The United Nations Secretary General, Antonio Guterres, on Monday, pledged to make 2023 “a year for peace” and a “year for action”, highlighting the need for practical solutions to a raft of pressing problems facing all regions of the world.
Guterres who made the pledge at the end of year press conference at UN Headquarters said, “We owe it to people to find solutions, to fight back, and to act”.
Building on his general call to action, Guterres announced that he would convene a Climate Ambition Summit in September 2023, and called on every leader to “step up – from governments, business, cities and regions, civil society and finance.”
He said it would be “a no-nonsense summit. No exceptions. No compromises.
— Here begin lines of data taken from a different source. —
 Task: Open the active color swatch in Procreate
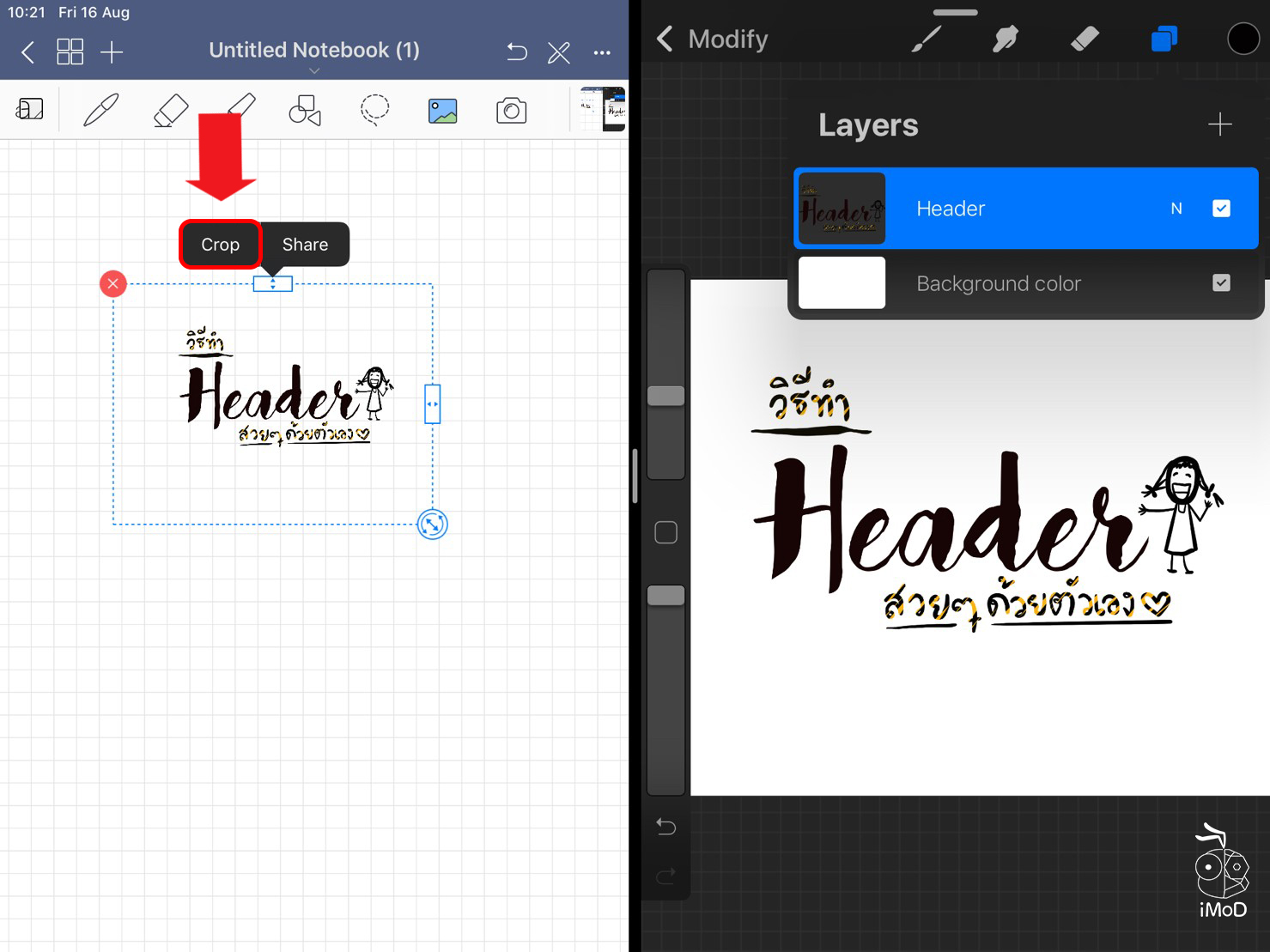(1243, 38)
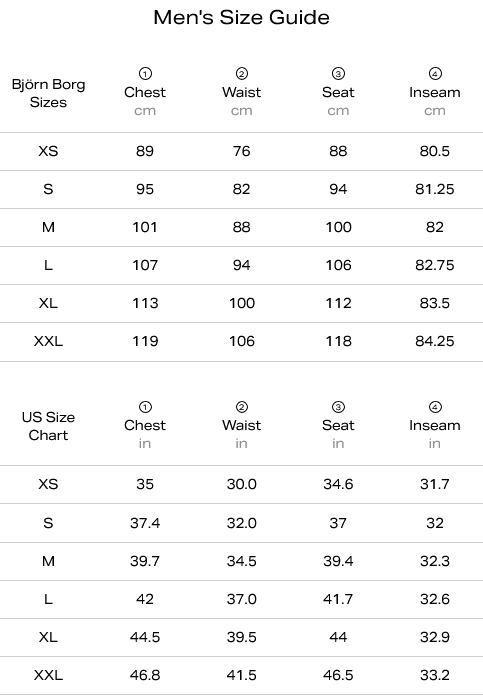
Task: Click the waist value 100 for XL
Action: [x=242, y=303]

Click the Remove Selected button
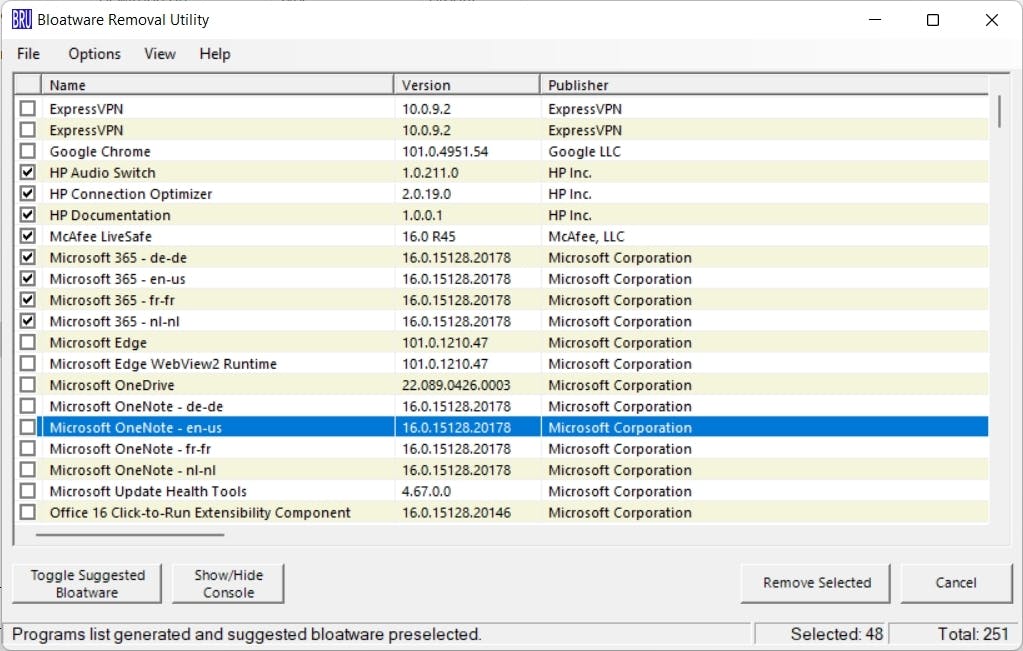pyautogui.click(x=817, y=583)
There will be no room for back-sliders, greenwashers, blame-shifters or repackaging of announcements of previous years.”
The UN chief said it would be convened alongside a General Assembly opening-week summit already in the calendar, designed to accelerate action at the halfway point towards the ambitious Sustainable Development Goals.
He said that although there might be “plenty of reasons for despair”, amid the Ukraine war, and associated cost-of-living crisis leaving the poorest nations on “debt row”, that was not an option.
“This is not a time to sit on the sidelines, it is a time for resolve, determination, and – yes – even hope.
“Because despite the limitations and long odds, we are working to push back against despair, to fight back against disillusion and to find real solutions.
“Not perfect solutions – not even always pretty solutions – but practical solutions that are making a meaningful difference to people’s lives.
“Solutions that must put us on a pathway to a better, and more peaceful future,” Guterres added.
He highlighted the deal to halt the destruction of ecosystems worldwide, at the UN’s Biodiversity Conference, COP15.
“We are finally starting to form a peace pact, with nature”, he said, urging all countries to deliver on their promises.
Progress has been made on ending conflict in some of the world’s warzones, he said, pointing to the cessation of hostilities in northern Ethiopia, as another “reason for hope”, a by-product of “a rebirth of diplomacy.”